Hacker News new | ask | show | jobs
by jurgenkesker 906 days ago
Wondering why nothing is said about compression? For MySQL you have Rocksdb with high ZSTD compression. Is the Postgres solution to just use compressed filesystem like ZFS? I could not find much info when researching Postgress, except for Toast compression, which didn't seem very strong.

I have a huge DB which would take many TB but now runs on a 500GB footprint. Thanks to Rocksdb/MySQL. Pondering a move to Postgress, but seemed like a step down in this regard.

4 comments

This is what keeps me from postgres for large amounts of data. I use postgres to store metadata or small data (ie: "users logged in currently", "customers", etc).
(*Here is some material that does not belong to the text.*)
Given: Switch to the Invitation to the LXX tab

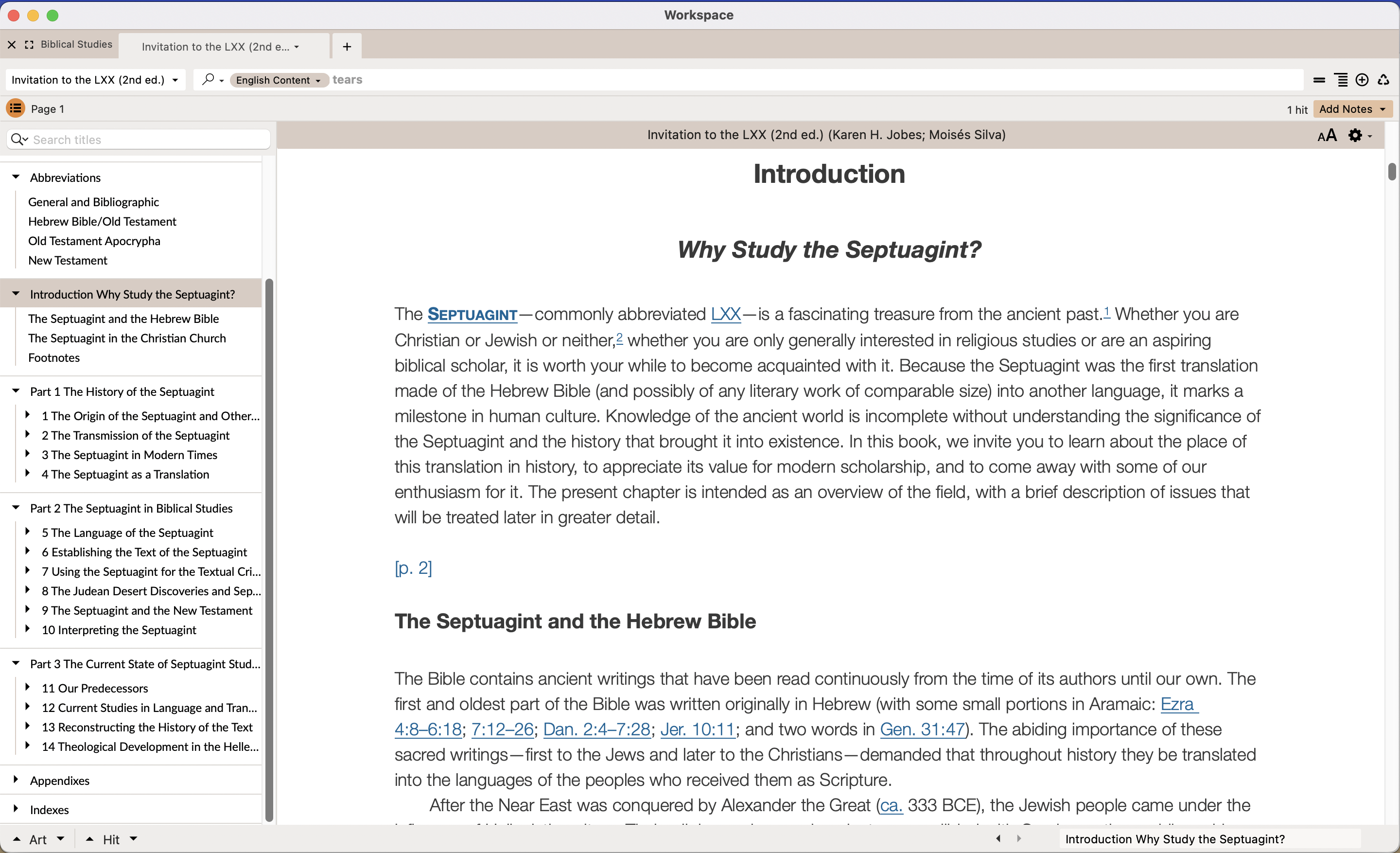Looking at the screenshot, I should 216,47.
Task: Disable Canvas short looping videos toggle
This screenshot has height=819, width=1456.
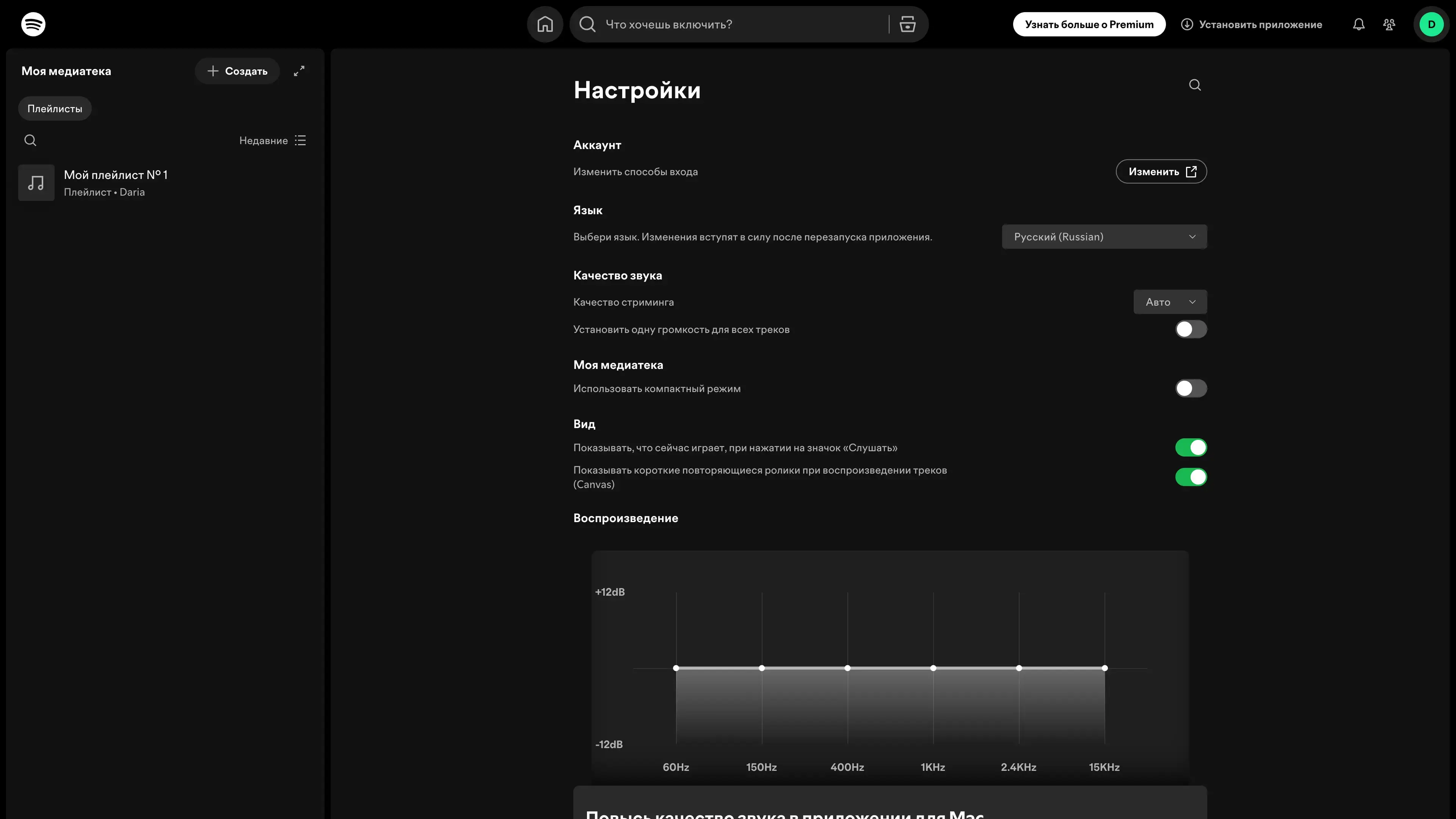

If you want large datasets (petabytes) you really need to look elsewhere to something with better compression support or that tiers its data off to S3.

It's possible that with bcachefs we're like a decade away from "good fs in mainline kernel with fs compression" but right now it's not a great situation.
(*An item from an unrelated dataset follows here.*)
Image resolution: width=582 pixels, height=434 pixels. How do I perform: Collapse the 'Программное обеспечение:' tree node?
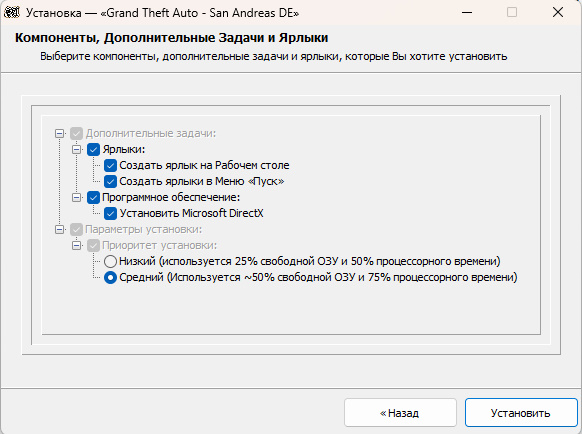click(76, 198)
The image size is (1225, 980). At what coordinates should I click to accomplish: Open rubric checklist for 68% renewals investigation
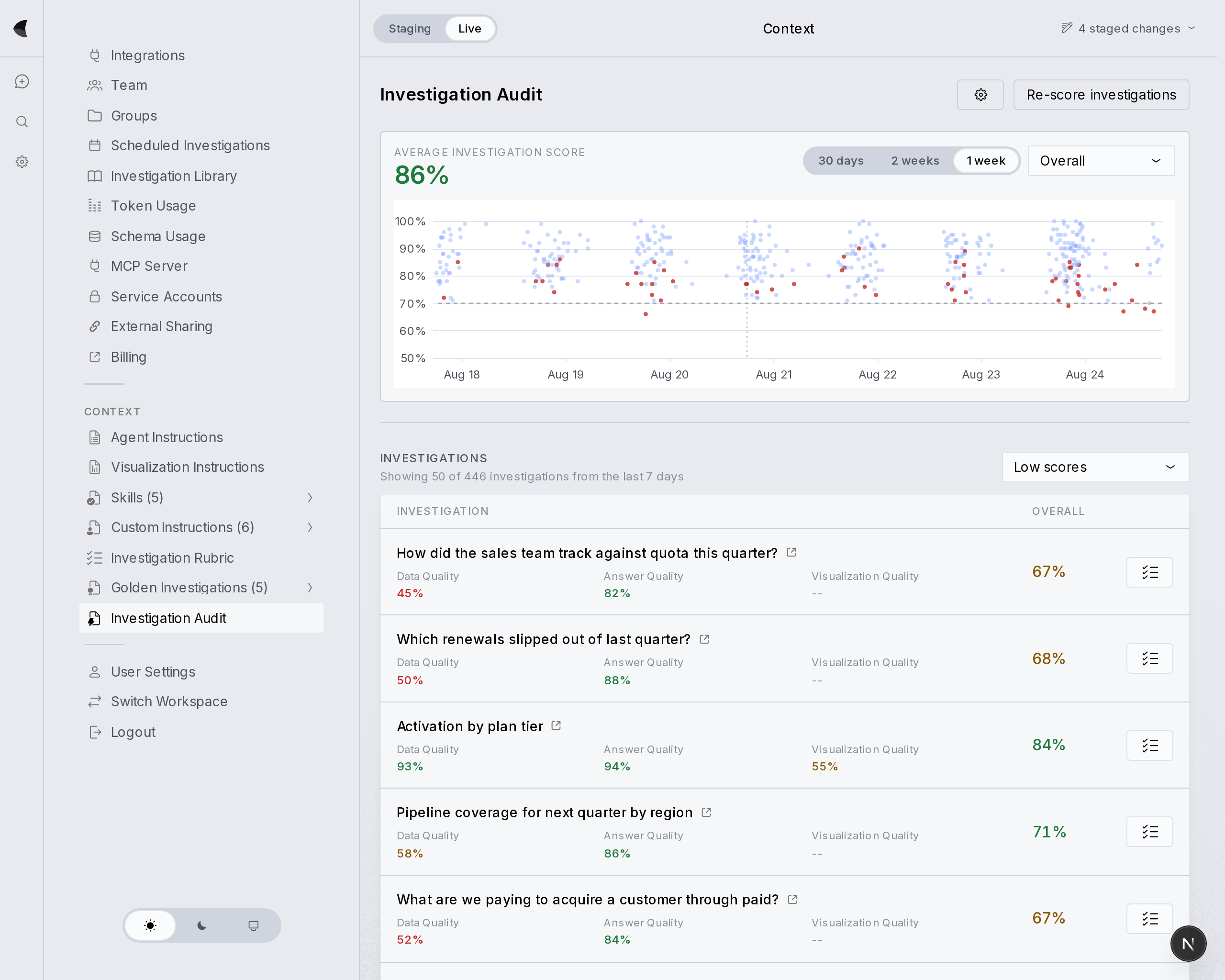coord(1149,658)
I'm not familiar with Rocksdb but if it's just a KV store you want, I'd probably just use Redis with compression. It is hard to beat.

Otherwise, Timescaledb offers compressible table chunks using table inheritance. It's really pretty slick, depending on your use-case.

RocksDB is a fork of Google's LevelDB, a KV store using Log Structured Merge Tree (LSM tree) which is great for high write workloads. The MySQL storage engine that uses RocksDB is called MyRocks[0].

[0] http://myrocks.io/

YugabyteDB is a distributed Postgres and their storage layer is called DocDB, a slightly modified RocksDB.
I think bringing RocksDB into Postgres as a Table access method would really be a powerful feature, as an alternative to heap
I think the page features patch (which is a precursor to TDE, which Jonathan does mention) likely paves the way for better compression options.
so, why wouldn't you use btrfs or zfs?
Because compression is robbing Peter to pay Paul. It saves money on storage, but costs money in compute.

And a lot of data is already compressed (images, etc) so might increase your compute cost without any storage savings.

Filesystems are often the wrong level in the stack to do compression. You want individual control over what data is compressed.

> so might increase your compute cost without any storage savings.

I agree with this point, but I think those online compression algorithms add very little overhead, so it is mostly about if Postgres adds enough other benefits compared to your current DB.

The bigger issue potentially is that ext4 is faster than zfs and btrfs itself regardless of compression.

The compression penalty is actually massive. The bytes you're trying to read might require reading other bytes elsewhere on the disk in order to decompress them.

It's not just compute power, I was generalising with that statement. The real world speed hit can be as bad as read speeds an order of magnitude slower than if you disable compression.

You really only want to compress data where it makes sense to compress it.

> The bytes you're trying to read might require reading other bytes elsewhere on the disk in order to decompress them.

data is compressed and decompressed in blocks..